Western Asset Management – a small mortgage REIT – is stuck with a bunch of non-QM loans that it wasn’t able to move before NQM rates moved up violently a couple of months ago. Some 60% of the loans on its balance sheet are at rates of 5% or lower, with par rates now around 6% – 7%. It will probably have to sell them in the 90s in order to get rid of them.

32 Responses

  1. Just so we’re all on the same page re Obstruction of an Official Proceeding, below is the Wikipedia of the relevant language:

    (c) Whoever corruptly—

    (1) alters, destroys, mutilates, or conceals a record, document, or other object, or attempts to do so, with the intent to impair the object’s integrity or availability for use in an official proceeding; or
    (2) otherwise obstructs, influences, or impedes any official proceeding, or attempts to do so,
    shall be fined under this title or imprisoned not more than 20 years, or both.

    The term “official proceeding” is defined in 18 U.S.C. § 1515(a)(1) to include proceedings before federal judges, Congress, federal government agencies, and regulators of insurance businesses.
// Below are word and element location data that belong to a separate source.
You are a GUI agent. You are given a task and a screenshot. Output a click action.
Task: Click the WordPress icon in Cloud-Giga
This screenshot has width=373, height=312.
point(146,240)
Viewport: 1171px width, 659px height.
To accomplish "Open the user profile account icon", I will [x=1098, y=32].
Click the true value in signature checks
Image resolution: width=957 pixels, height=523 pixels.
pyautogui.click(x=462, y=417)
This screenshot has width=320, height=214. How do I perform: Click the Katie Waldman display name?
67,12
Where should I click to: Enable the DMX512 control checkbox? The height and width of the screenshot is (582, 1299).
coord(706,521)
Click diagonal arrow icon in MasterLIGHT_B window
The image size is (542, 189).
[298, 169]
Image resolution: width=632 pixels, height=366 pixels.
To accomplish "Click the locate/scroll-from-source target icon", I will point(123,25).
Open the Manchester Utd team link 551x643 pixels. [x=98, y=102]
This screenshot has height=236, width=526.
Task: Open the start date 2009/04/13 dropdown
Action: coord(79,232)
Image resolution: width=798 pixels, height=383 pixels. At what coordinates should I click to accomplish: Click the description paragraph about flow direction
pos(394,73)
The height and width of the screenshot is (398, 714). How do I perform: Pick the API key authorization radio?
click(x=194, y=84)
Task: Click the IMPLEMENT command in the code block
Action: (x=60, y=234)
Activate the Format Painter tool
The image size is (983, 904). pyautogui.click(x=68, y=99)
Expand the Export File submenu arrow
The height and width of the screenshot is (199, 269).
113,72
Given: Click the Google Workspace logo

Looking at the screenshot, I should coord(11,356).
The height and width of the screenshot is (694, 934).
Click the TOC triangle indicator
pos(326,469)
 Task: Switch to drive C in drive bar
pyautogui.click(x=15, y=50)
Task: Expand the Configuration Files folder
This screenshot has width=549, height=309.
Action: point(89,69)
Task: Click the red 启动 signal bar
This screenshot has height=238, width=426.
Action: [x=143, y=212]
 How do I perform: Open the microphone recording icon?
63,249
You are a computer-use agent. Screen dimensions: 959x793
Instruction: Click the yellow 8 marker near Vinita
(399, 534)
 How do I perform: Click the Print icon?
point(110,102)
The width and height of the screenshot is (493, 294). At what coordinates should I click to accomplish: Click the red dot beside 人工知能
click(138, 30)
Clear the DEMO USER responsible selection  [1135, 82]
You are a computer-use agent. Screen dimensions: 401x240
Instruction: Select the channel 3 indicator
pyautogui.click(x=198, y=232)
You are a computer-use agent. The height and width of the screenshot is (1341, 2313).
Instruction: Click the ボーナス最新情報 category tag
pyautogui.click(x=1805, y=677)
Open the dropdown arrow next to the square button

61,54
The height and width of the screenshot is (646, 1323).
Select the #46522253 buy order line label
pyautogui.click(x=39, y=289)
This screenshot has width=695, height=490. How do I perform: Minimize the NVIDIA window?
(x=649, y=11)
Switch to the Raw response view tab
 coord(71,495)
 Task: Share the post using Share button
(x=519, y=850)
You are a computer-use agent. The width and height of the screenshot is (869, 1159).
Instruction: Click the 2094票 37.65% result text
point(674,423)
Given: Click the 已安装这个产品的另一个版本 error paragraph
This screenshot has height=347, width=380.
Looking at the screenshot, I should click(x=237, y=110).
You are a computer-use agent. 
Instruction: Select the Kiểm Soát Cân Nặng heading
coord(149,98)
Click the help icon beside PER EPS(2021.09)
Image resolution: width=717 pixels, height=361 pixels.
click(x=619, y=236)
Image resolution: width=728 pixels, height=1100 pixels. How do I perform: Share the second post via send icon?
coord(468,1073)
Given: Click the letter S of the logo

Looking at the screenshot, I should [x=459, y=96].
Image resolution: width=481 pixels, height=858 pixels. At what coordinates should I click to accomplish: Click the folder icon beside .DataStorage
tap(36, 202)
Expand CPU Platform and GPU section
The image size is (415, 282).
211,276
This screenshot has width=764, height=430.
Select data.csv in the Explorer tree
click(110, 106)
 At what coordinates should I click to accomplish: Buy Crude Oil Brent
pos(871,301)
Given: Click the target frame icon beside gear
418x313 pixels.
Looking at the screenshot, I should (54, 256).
    I do not see where Trump is guilty of any of this if he never made it to the Capitol and repeatedly told his audience to protest peacefully. Further, on January 4th he offered National Guard troops to both Pelosi and Bowser, whom declined, further demonstrating an attempt to ensure that Official Proceedings not be obstructed.

    Lms, where in the language do you see Trump violated the statute?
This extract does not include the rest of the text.